多分この子はトルダに限らず、ほぼ全ての人を自分が歩かないための乗り物だと思ってるんだろう。現に、『俺は?』と聞くと、『大事なのりものー』と言ってくれた。こいつめ。
狭く足場の少ないフィールドも遂に終点が見えてきていた。移動距離でいえばかなり膨大な量ではあったものの、ほぼ一本道だったため迷う事なくたどり着く事ができた。
奥に見える巨大な扉は鎖のような物が幾重にも巻かれ、ただならぬプレッシャーを放っている。片方の扉が少しだけ開いており、人1人が通れる程度の幅があるように見える。
扉の両脇にある松明の火を見ると、あのインフィニティ・ラビリンスでのブラック・ドラゴン戦を思い出す。今回はレベル的にも場所的にもマトモなフィールドボスであるはずだから、一撃で死ぬような規格外ではないと思いたい。
「ボス戦だ」
再び表示されるクエスト通知を指でスライドさせ、分かりきった内容を確認する。
【クエスト:封印されたリザード族】推奨Lv.30
灼熱牢獄の扉が開いています、侵入したリザード族によって親玉であるキングリザードの封印が解かれている可能性があります。仲間を集って戦闘に備え、牢獄の調査を完了させてください。※報酬はその場で貰えます
◯灼熱のキングリザード[0/1]
報酬:経験値[10366]
報酬:G[14070]
クエスト完了通知である1通目を流し、新たに開放された2通目に目を通した。ここまで連続したクエストだし、やはりボス討伐はほぼ確定だろうな。にしても経験値が旨い、これだけでレベルアップに必要な数値の1/3に匹敵する。
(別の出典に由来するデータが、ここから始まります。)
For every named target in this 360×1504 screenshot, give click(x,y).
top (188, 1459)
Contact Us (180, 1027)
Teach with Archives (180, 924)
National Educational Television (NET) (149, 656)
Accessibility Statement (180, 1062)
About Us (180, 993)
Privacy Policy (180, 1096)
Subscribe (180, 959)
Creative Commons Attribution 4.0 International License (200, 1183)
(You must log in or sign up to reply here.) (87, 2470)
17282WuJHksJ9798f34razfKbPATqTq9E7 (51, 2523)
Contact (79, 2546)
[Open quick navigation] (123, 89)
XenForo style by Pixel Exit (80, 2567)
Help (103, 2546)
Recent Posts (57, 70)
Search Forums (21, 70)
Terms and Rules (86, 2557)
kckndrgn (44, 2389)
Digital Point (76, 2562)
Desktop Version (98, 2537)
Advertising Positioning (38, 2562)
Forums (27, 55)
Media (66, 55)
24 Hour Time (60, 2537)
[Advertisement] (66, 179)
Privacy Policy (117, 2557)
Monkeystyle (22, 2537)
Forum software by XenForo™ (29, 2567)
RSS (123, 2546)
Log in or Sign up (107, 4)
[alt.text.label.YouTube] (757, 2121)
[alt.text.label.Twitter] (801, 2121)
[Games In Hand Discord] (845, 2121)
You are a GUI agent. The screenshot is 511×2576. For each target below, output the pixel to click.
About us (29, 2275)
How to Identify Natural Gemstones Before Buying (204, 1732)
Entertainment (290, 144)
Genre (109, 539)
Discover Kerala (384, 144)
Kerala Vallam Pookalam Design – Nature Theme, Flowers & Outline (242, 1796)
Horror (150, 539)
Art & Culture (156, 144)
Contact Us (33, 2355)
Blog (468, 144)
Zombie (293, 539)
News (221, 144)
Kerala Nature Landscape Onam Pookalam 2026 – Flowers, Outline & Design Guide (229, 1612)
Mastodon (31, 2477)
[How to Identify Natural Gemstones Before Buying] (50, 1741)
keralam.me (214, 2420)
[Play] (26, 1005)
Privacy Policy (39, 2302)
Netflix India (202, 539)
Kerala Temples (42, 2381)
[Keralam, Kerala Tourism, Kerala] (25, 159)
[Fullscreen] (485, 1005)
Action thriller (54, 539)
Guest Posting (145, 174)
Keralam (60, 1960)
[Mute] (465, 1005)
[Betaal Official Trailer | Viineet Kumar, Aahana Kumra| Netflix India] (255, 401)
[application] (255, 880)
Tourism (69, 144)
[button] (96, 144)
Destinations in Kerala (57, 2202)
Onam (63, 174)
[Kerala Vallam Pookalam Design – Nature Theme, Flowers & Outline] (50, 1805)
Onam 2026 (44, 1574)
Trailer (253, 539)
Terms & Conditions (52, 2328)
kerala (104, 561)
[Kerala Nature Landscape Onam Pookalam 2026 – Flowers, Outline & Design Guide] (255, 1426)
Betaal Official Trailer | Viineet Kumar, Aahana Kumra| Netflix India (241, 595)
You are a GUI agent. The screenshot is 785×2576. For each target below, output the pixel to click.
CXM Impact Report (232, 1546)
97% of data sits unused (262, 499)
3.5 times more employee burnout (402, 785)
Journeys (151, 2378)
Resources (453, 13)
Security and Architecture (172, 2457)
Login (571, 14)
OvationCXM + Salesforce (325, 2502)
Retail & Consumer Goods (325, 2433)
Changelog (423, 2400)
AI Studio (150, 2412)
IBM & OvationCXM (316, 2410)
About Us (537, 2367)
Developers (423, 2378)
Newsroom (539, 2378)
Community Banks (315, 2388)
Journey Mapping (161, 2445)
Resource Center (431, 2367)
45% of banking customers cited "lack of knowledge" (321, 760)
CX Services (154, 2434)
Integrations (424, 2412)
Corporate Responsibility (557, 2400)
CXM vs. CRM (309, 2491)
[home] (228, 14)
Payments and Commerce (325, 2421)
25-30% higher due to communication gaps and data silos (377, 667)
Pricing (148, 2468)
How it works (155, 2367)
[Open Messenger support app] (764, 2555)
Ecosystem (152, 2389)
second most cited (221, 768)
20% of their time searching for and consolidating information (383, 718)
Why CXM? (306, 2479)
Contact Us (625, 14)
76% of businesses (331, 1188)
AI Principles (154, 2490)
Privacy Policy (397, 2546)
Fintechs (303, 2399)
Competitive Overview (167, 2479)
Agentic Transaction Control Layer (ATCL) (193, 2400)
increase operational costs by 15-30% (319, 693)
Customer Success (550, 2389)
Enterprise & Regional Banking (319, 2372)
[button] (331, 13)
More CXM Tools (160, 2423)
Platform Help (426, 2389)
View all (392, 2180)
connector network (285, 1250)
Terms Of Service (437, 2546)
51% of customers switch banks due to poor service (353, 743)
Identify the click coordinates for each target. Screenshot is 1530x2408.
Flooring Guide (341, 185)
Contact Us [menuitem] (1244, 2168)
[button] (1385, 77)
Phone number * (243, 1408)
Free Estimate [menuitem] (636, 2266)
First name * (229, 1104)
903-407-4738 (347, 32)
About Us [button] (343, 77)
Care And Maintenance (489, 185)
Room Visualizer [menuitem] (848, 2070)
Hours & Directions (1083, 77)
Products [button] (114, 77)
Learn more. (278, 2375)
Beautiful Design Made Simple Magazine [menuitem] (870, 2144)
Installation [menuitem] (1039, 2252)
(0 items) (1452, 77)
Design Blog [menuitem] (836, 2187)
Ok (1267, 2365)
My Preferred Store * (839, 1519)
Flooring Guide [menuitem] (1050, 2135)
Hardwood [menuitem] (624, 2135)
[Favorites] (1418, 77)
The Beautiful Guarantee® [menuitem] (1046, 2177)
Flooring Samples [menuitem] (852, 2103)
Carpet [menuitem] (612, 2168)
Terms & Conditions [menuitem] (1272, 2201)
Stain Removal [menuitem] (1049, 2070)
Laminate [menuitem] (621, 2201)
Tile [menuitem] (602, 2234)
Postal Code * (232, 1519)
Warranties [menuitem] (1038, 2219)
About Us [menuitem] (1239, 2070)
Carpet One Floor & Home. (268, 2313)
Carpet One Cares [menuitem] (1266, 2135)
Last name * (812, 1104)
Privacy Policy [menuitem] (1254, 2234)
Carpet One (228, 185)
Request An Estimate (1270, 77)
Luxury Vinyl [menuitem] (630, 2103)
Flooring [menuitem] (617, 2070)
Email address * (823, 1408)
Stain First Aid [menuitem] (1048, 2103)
これまでの戦いで俺とダリアが1つずつ。部長が3つ、トルダが5つレベルを上げている。クエストの報酬はパーティーメンバーで山分けであるから、俺が貰えるのは約2600程度になるが……ボスの持つ経験値もあるだろう。報酬で良い物が出れば、装備するのもアリだ。
全員の準備が整うのを確認した俺は、重々しい扉を抜けていく。中は広々とした円状のフィールドとなっており、東西南北に小穴が空いているのが見えた。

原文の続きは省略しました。